• Work instructions: Collect each line from the entries below that contains the word "screenshot", copying those lines in full.

** start Excerpted records **

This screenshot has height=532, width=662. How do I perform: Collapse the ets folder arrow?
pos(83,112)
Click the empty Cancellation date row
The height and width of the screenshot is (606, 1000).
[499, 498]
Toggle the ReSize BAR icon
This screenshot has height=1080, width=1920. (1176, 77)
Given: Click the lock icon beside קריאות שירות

** end Excerpted records **

• Task answer:
This screenshot has height=532, width=662. How do I perform: Collapse the ets folder arrow?
The height and width of the screenshot is (606, 1000).
This screenshot has height=1080, width=1920. (1176, 77)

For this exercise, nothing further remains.